While (recall) I am no friend of the leadership of private higher education and the quality of the educational aristocracy it has produced, I am not defending MAGA higher ed policies because its way of scaling back is so destructive on both the legitimacy and efficiency fronts that it may well undermine societies’ general ability to make the kind of scientific, technological, and social breakthroughs on which the maintenance of social complexity relies. And because MAGA has risen to power (Stateside and elsewhere), in part, through a strategy of sowing distrust not just toward technocratic elites and it is actively destroying non-trivial features of the machinery of government that witnesses truth, makes society legible, and provides society with the public goods that makes all kinds of private transactions possible, they have also undermined their own and their successors’ ability to steer the ship of shape in sensible and cost-effective ways.

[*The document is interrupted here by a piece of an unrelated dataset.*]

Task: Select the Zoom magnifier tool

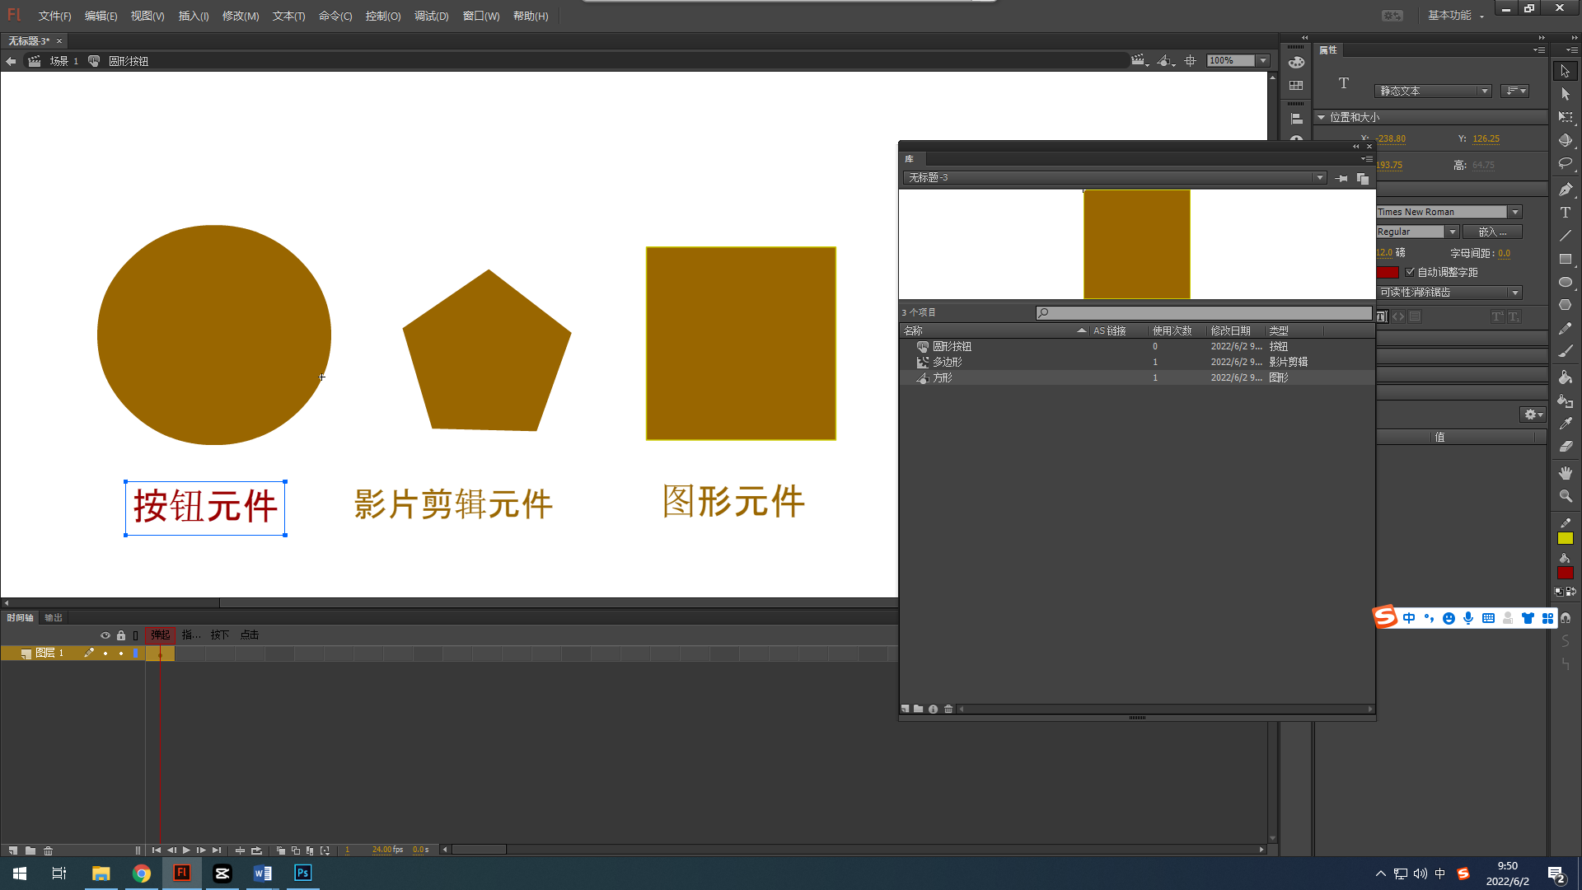Action: [x=1566, y=496]
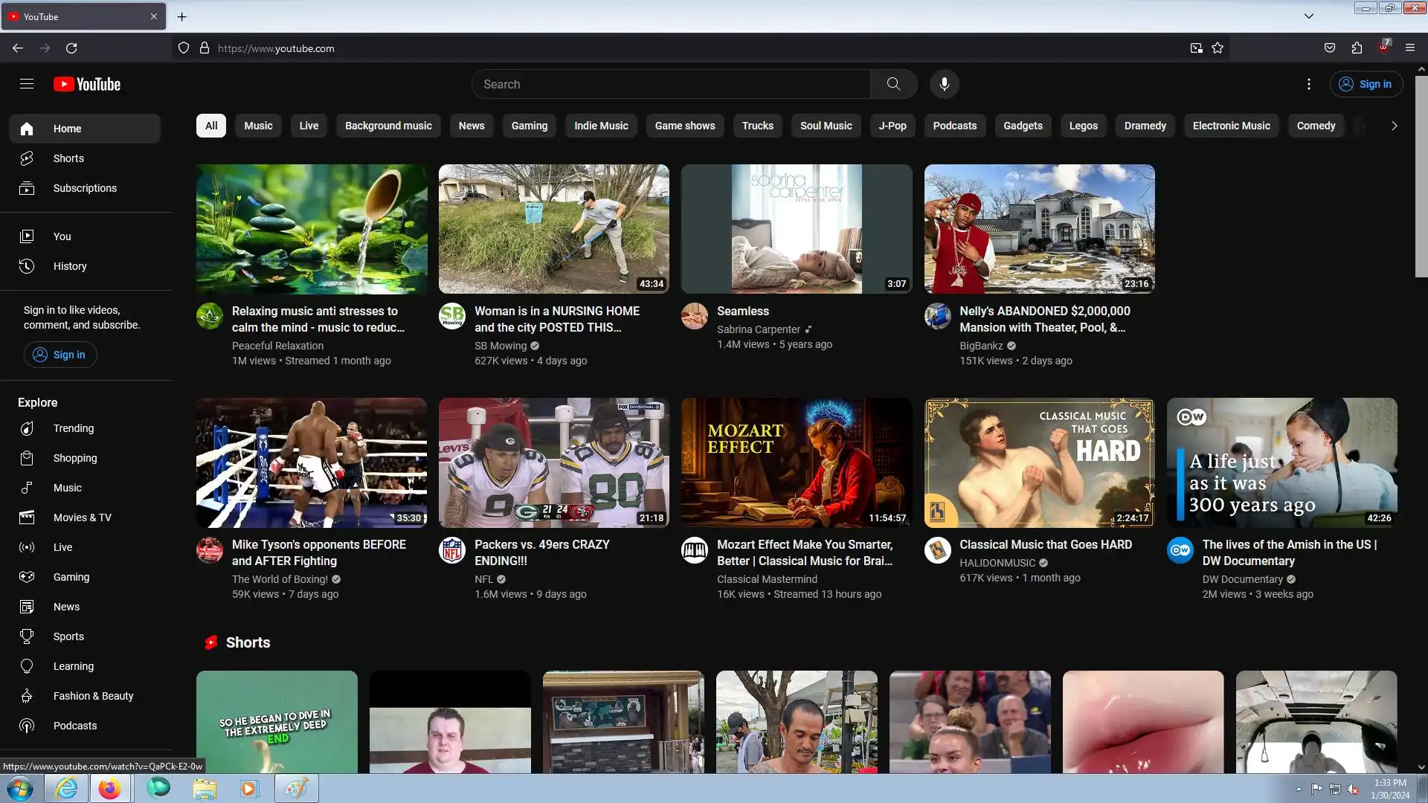Click the voice search microphone icon
1428x803 pixels.
(x=944, y=84)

Lurking in the background is, alas, AI. Now, the good news is that indeed AI carries the possibility of making the task of information processing faster and more cost-effective in bureaucracies. And let’s stipulate that it allows for greater centralization and fewer layers of bureaucracy where rule-following work is relatively standardized.

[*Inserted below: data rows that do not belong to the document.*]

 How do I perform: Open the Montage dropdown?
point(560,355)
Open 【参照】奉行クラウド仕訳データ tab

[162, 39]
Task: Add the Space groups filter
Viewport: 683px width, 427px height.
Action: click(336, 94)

But because of the feverish focus on AGI and existential risk and fears of job-loss among white collar and creative labor, it has generally been overlooked that as we move to an AI intensive-society genuine expertise is not made redundant by AI at all as AI displaces the rule-following work even experts often do. For, unless the training and output of AI is monitored by agents that can catch dangerous error, one constantly risks creating junk machines where ‘garbage in’ produces ‘garbage out.’ And if society undermines the sociopolitical organizations that train, certify, and employ experts, then the social benefits of applying AI will not be reaped at all, but society will nudge itself into collapse.+
The previous paragraph suggests, then, that the skillful introduction of AI may well aid society in postponing a dire downward spiral of increasing marginal costs of bureaucracies and other complex systems. But how to get from here to there is by no means obvious even if we had non-corrupt, skillful leadership and could smooth the process with the fruits of economic growth.
As it happens my research proposal centers on the ways in which the division of epistemic labor generates a social demand for a kind of expertise [recall, synthetic philosophy] that helps in navigating the mutual incomprehensibility of the sciences and the black-box systems of AI. So as this post illuminates (I hope), while the electronic paperwork is slowing me down, this slow-down is — thanks to the timely interventions of an administrator/colleague at the private university which is helping me navigate the application process —not preventing me altogether from developing my research plans.
To be continued.
*I had to pass an extensive health check (etc.). In Flanders, if one has an unrecognized PhD, one’s dossier also has to be approved by all the other department in one’s field in addition to ordinary paperwork. (One can imagine that does not speed up the process.)
+As Tainter notes that may well be a good thing for many, so here I am not taking a stance on evaluating such collapse
"Enshittification" is due to Cory Doctorow, referring primarily to the process by which initially useful software is degraded by the need to maximise profits, but extended more broadly as in the case of universities.